[Goal of the exercise]
Within the records, which lines hold the string "修例解決社工註冊局管治和運作問題是生編硬造"? Report each one by copying it.
──────── Records to process
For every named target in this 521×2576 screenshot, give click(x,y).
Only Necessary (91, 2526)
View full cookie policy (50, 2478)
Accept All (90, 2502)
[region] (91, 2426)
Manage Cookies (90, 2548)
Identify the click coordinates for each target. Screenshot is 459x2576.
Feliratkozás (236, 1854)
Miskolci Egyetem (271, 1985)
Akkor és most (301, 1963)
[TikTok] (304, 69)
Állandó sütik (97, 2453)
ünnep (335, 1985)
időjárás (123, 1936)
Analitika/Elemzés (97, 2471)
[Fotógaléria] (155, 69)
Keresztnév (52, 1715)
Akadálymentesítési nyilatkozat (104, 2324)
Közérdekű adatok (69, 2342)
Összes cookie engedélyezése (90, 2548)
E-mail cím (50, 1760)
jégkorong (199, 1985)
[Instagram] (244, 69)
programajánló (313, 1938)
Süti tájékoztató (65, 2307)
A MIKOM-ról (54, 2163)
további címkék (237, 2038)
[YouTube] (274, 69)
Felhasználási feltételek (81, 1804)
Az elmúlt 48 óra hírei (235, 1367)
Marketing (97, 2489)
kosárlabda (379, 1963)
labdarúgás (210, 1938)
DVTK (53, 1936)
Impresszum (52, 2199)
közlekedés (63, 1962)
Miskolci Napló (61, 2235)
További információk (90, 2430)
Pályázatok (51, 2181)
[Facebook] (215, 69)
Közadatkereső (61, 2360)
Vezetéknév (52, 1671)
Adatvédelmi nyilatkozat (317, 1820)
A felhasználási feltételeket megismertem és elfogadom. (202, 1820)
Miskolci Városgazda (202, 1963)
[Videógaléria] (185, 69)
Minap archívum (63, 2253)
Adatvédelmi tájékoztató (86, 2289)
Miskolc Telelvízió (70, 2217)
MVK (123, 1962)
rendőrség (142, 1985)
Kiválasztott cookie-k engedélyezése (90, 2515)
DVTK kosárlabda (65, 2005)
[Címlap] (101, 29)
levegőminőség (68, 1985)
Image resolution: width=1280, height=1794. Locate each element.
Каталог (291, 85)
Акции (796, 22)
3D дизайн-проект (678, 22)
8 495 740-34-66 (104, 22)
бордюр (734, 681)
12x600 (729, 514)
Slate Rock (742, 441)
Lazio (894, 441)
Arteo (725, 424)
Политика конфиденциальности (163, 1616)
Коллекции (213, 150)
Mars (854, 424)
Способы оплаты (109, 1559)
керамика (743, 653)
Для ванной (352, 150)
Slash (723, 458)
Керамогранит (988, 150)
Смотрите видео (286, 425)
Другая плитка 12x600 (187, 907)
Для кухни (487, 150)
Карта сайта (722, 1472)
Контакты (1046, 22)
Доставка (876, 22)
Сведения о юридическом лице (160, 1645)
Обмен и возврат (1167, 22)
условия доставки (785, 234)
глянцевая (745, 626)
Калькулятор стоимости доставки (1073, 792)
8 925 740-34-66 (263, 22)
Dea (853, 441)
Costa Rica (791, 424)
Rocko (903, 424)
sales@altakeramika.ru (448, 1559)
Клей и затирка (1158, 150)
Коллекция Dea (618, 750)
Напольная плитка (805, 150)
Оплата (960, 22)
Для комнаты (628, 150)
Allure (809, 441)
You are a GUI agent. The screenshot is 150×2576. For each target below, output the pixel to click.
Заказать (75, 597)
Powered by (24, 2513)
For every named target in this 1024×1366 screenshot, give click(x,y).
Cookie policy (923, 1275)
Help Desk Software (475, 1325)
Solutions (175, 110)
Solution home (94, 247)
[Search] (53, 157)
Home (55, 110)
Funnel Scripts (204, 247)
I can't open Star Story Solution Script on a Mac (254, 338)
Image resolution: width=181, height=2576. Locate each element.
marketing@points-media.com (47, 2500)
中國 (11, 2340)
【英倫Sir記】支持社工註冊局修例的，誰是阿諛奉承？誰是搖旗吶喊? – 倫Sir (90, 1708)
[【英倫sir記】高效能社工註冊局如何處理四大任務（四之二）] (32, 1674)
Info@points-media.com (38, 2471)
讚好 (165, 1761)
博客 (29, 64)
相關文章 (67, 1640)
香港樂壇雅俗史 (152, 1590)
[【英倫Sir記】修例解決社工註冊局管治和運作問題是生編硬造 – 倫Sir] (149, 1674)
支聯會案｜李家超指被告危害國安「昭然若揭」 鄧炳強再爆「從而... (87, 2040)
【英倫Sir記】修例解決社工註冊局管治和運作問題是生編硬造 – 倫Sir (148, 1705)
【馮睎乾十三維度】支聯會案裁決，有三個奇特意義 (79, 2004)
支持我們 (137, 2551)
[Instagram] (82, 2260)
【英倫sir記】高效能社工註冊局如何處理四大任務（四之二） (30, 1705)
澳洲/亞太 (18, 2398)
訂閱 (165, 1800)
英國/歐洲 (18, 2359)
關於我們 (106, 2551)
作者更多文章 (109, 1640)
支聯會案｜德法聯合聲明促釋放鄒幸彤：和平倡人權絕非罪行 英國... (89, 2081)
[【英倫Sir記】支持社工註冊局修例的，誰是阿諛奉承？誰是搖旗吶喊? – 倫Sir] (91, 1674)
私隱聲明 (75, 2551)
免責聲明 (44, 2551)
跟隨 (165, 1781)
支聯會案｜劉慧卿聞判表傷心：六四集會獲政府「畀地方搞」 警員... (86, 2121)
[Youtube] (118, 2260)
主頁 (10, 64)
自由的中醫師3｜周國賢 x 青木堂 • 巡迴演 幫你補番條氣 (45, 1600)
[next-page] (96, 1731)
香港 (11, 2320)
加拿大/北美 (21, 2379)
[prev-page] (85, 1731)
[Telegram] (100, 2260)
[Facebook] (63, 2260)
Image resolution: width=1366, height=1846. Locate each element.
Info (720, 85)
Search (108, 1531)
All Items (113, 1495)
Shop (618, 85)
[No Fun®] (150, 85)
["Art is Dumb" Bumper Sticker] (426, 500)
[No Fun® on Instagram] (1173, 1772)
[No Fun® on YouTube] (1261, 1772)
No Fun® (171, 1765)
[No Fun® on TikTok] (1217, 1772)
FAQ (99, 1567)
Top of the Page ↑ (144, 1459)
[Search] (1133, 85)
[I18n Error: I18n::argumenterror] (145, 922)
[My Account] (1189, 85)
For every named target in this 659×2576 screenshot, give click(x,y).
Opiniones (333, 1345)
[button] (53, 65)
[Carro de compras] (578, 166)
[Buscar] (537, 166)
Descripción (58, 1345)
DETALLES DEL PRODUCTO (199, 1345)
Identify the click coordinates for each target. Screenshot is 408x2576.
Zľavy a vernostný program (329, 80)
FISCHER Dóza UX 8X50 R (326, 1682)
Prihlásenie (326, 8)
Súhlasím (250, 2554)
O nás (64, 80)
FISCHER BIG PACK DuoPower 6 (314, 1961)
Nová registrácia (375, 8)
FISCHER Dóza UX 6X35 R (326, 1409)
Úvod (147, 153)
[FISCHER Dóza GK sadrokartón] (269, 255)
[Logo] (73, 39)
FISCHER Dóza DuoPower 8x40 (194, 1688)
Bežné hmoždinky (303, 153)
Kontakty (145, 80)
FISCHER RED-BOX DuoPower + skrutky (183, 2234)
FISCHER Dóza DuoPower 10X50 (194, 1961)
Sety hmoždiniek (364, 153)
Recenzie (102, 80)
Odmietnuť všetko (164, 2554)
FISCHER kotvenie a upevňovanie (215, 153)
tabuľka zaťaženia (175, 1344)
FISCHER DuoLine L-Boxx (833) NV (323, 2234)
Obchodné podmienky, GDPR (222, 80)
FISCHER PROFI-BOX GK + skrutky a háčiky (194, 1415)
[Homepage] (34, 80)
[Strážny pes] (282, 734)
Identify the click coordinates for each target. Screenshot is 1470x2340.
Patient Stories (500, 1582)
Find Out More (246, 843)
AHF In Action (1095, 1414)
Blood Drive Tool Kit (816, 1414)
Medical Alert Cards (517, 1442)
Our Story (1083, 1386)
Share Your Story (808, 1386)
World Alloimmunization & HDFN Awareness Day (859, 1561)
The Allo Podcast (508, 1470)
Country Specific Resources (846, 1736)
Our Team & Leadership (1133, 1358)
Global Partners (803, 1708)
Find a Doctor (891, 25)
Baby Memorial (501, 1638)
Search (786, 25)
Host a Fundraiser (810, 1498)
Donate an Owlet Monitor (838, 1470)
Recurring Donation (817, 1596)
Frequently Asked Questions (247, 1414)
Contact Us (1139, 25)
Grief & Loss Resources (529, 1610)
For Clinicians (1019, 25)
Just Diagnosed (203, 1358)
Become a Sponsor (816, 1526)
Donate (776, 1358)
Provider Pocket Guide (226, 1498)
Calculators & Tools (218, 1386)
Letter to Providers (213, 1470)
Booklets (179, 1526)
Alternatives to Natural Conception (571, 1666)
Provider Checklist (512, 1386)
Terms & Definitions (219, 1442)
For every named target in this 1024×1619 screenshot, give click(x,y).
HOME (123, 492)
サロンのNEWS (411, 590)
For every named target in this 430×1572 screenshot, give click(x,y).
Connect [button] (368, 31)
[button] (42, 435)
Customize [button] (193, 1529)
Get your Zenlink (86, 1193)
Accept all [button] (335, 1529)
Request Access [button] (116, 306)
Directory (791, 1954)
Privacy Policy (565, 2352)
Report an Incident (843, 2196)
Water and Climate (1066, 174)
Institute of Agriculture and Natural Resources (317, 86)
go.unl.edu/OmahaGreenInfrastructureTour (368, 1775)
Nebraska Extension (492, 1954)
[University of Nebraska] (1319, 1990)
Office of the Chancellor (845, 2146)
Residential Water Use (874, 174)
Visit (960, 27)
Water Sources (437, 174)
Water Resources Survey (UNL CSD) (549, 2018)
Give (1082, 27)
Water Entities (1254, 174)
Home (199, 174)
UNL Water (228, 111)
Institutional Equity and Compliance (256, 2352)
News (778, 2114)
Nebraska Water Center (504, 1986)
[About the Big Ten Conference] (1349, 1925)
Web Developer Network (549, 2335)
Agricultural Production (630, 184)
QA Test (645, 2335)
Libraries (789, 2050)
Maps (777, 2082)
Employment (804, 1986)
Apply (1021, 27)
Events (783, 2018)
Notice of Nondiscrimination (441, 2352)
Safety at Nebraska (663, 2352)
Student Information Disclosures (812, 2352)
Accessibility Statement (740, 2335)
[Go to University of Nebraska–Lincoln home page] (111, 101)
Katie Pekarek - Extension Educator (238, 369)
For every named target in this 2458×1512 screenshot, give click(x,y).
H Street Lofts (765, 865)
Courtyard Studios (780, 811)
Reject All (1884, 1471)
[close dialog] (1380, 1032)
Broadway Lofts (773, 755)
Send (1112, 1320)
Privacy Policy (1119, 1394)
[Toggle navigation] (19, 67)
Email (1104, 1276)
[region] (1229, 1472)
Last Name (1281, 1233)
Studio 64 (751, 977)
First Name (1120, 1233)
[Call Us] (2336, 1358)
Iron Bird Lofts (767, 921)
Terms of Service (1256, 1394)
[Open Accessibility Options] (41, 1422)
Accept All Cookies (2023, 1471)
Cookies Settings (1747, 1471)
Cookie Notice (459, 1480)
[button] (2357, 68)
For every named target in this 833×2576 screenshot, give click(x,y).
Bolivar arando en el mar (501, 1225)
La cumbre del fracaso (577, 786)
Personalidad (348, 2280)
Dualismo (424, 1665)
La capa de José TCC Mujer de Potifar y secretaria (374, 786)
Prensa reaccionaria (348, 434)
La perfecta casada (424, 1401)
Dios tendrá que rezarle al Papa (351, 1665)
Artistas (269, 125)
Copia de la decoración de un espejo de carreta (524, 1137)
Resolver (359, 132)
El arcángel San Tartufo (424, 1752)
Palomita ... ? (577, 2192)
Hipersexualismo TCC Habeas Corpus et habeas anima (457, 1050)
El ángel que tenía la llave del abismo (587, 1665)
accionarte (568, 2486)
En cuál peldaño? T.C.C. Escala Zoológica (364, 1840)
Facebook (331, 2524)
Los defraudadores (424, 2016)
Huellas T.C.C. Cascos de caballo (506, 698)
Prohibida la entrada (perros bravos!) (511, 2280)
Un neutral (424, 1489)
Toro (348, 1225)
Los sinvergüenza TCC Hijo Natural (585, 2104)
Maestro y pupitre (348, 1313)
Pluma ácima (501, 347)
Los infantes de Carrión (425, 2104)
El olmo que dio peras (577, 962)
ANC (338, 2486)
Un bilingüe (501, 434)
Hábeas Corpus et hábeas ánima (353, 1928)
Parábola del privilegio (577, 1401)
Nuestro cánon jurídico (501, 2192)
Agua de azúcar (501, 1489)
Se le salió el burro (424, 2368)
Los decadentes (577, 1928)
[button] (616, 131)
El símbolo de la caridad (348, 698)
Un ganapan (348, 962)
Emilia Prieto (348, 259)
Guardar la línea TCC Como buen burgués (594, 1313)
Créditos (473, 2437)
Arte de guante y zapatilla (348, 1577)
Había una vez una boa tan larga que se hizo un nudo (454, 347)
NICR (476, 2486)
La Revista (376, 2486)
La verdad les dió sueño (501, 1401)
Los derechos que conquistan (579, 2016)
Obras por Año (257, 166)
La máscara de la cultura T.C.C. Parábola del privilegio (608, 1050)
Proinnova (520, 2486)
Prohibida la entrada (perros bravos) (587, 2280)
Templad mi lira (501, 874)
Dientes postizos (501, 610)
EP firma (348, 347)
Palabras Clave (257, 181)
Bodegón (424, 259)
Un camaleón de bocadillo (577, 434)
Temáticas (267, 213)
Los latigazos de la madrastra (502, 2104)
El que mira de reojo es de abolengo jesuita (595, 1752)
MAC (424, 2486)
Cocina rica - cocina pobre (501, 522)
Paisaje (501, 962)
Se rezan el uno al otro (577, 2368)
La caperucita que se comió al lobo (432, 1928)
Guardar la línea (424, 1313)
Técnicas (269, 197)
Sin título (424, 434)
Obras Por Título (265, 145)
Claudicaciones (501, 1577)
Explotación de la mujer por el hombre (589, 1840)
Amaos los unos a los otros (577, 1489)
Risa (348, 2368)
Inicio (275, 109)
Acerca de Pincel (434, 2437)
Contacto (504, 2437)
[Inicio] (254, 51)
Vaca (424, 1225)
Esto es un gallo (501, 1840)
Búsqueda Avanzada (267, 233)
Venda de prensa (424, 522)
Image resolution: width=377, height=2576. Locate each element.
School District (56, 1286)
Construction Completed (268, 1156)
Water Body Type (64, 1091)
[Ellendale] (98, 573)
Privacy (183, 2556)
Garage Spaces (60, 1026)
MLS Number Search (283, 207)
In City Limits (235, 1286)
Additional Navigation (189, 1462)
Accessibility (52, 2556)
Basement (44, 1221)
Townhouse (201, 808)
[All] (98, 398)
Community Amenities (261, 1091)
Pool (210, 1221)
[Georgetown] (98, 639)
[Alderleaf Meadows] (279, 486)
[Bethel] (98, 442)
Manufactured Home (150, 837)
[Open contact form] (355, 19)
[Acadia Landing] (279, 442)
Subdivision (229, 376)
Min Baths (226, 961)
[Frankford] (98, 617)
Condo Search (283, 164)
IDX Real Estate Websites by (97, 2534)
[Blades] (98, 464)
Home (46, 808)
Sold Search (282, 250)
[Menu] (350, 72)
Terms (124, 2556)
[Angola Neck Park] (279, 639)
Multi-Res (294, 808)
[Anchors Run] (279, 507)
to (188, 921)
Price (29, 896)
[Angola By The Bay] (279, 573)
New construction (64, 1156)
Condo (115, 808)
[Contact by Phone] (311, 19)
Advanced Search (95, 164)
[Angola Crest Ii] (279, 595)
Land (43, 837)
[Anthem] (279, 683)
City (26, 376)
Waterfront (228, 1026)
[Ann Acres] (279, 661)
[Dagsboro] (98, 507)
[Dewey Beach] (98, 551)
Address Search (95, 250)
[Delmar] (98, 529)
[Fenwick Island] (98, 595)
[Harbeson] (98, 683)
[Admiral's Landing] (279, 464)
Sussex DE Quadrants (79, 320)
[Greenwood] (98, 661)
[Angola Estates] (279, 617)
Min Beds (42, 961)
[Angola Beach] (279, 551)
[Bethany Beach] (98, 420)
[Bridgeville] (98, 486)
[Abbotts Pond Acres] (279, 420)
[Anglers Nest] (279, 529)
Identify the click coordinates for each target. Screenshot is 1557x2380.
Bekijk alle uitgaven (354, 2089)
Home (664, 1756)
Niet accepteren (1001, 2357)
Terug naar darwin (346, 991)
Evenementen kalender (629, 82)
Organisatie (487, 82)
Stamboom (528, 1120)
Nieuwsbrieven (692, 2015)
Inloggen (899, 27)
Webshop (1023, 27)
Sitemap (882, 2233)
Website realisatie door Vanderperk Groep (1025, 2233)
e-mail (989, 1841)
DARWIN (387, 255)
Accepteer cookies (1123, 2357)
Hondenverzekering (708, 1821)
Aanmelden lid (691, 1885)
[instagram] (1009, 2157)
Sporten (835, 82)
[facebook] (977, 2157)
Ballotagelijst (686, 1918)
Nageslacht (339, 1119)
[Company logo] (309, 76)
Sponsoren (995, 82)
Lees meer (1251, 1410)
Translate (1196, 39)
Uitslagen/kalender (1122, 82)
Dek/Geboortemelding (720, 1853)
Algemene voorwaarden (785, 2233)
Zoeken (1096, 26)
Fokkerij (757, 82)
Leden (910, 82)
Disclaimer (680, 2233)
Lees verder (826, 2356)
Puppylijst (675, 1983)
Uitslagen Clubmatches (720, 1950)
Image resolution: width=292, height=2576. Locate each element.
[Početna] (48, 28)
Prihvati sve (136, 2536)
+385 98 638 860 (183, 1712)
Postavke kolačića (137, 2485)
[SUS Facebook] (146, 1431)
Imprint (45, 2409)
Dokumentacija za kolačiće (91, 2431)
────────────────
[Your response]
[【英倫Sir記】修例解決社工註冊局管治和運作問題是生編硬造 – 倫Sir] (149, 1674)
【英倫Sir記】修例解決社工註冊局管治和運作問題是生編硬造 – 倫Sir (148, 1705)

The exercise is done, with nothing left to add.